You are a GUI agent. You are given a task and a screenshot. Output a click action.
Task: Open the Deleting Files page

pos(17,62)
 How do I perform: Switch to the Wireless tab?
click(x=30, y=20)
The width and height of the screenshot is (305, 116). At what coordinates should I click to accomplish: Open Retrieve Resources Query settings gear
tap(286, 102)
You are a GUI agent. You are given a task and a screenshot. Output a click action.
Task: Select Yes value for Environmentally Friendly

◇ ◇ ◇ ◇ ◇

### Work required
All of the lines above should be returned exactly as written.

### Response to this task
You are a GUI agent. You are given a task and a screenshot. Output a click action.
Task: Open the Deleting Files page

pos(17,62)
 How do I perform: Switch to the Wireless tab?
click(x=30, y=20)
The width and height of the screenshot is (305, 116). At what coordinates should I click to accomplish: Open Retrieve Resources Query settings gear
tap(286, 102)
You are a GUI agent. You are given a task and a screenshot. Output a click action.
Task: Select Yes value for Environmentally Friendly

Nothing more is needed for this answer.